start

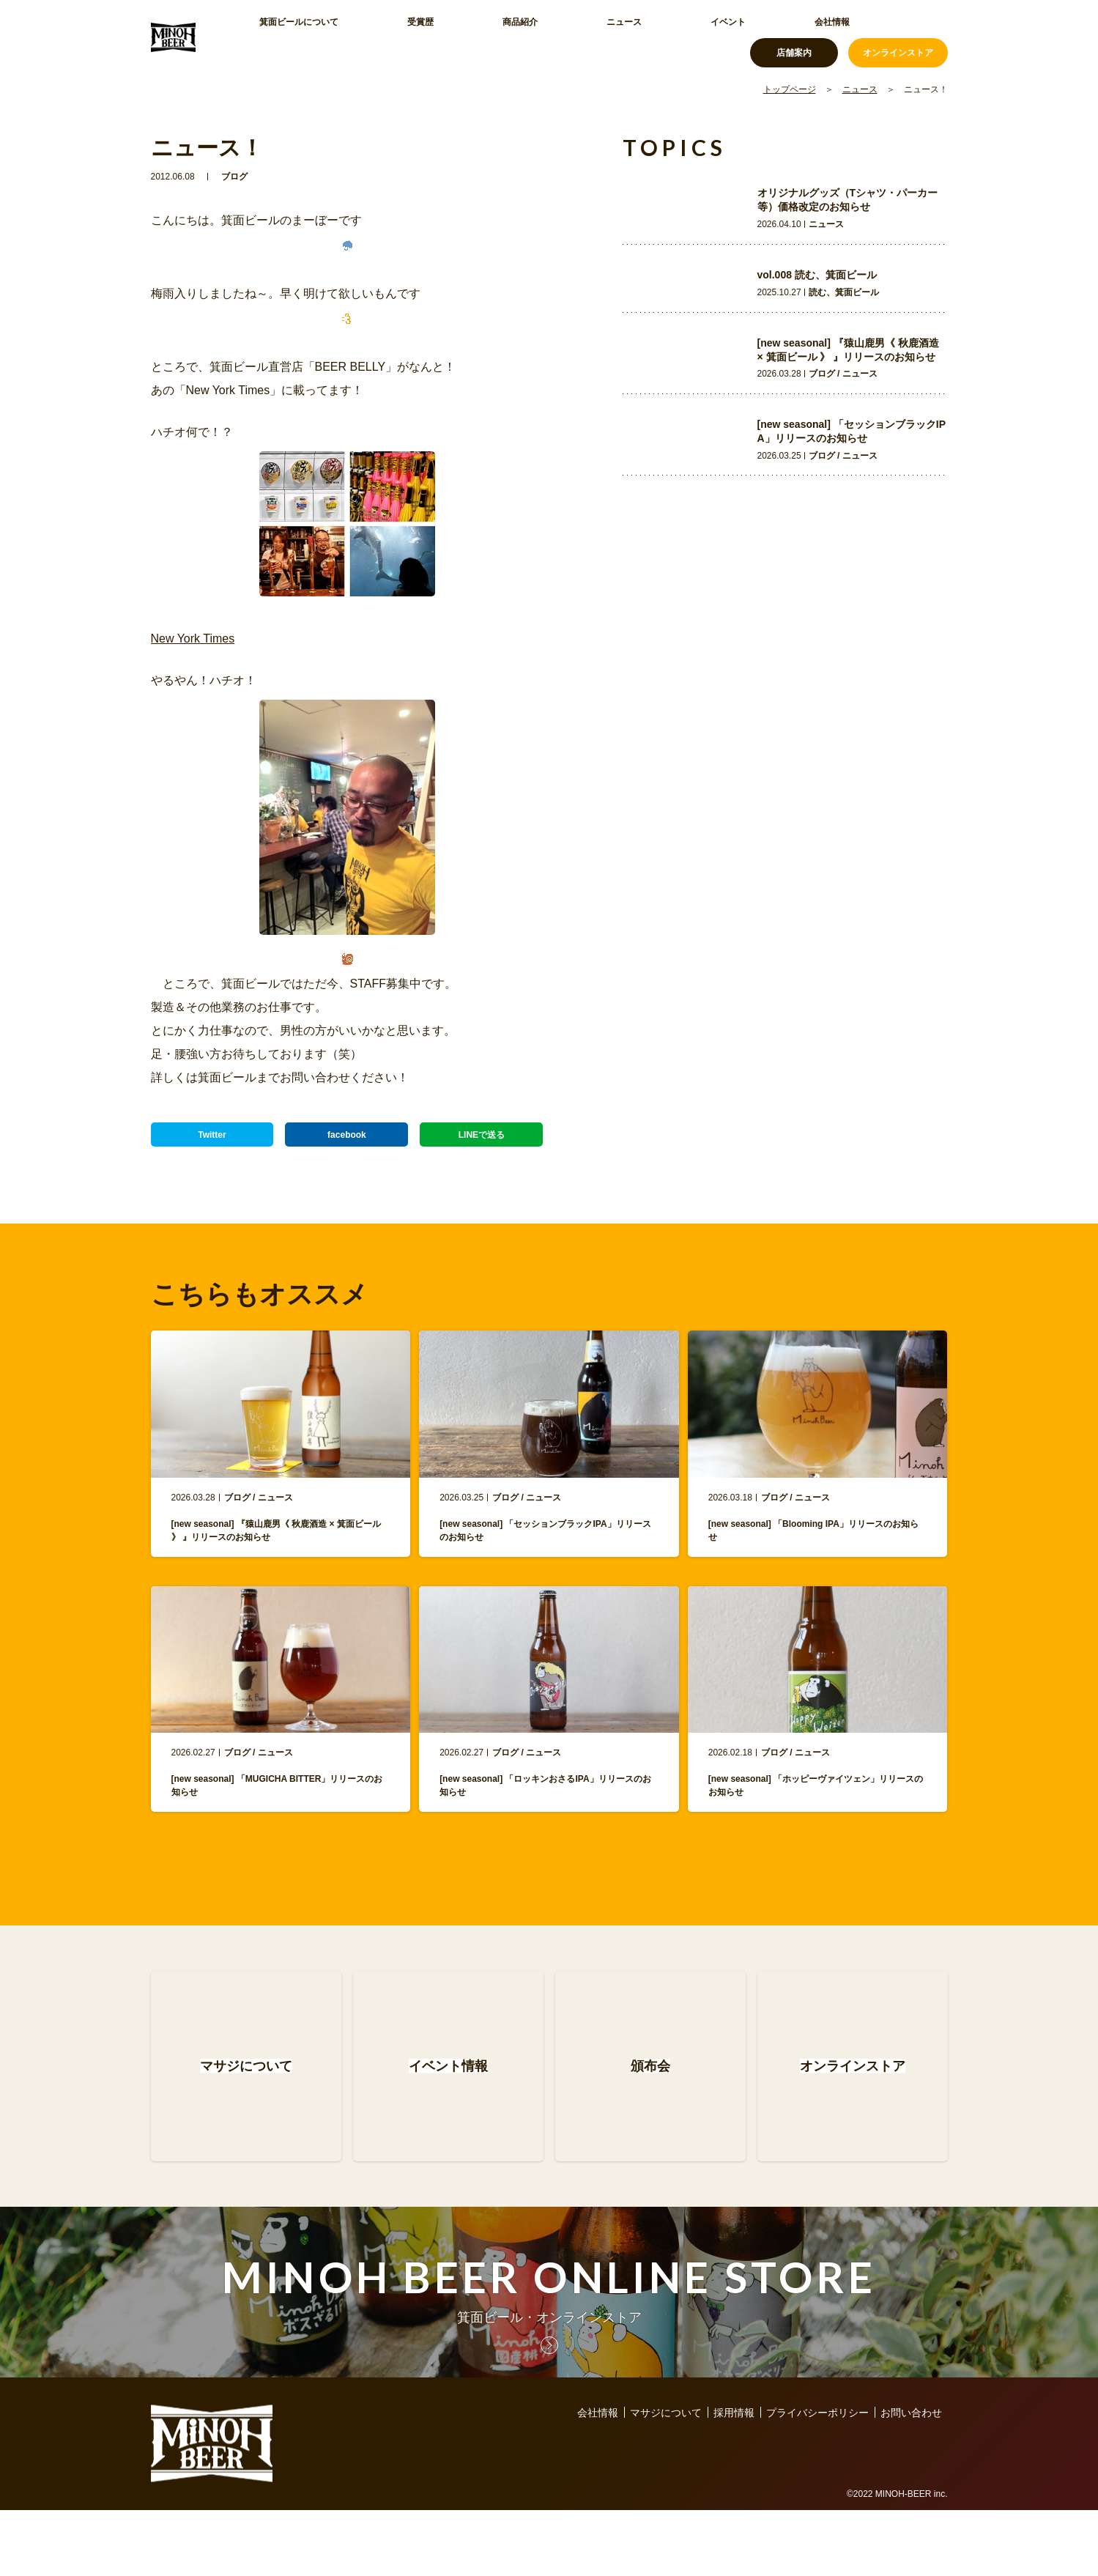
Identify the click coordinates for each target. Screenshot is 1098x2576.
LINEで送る (481, 1141)
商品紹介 (446, 36)
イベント (584, 36)
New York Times (193, 638)
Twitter (212, 1141)
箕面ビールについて (294, 36)
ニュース (515, 36)
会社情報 (653, 36)
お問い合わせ (911, 2478)
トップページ (789, 89)
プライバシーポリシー (817, 2478)
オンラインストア (898, 37)
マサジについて (666, 2478)
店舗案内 (794, 37)
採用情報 (733, 2478)
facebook (346, 1141)
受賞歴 (383, 36)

end

Format every line of the material above as a numbered list, skipping blank lines. Leave any pictures out of your answer.

1. Identify the click coordinates for each target. Screenshot is 1098x2576.
2. LINEで送る (481, 1141)
3. 商品紹介 (446, 36)
4. イベント (584, 36)
5. New York Times (193, 638)
6. Twitter (212, 1141)
7. 箕面ビールについて (294, 36)
8. ニュース (515, 36)
9. 会社情報 (653, 36)
10. お問い合わせ (911, 2478)
11. トップページ (789, 89)
12. プライバシーポリシー (817, 2478)
13. オンラインストア (898, 37)
14. マサジについて (666, 2478)
15. 店舗案内 (794, 37)
16. 採用情報 (733, 2478)
17. facebook (346, 1141)
18. 受賞歴 (383, 36)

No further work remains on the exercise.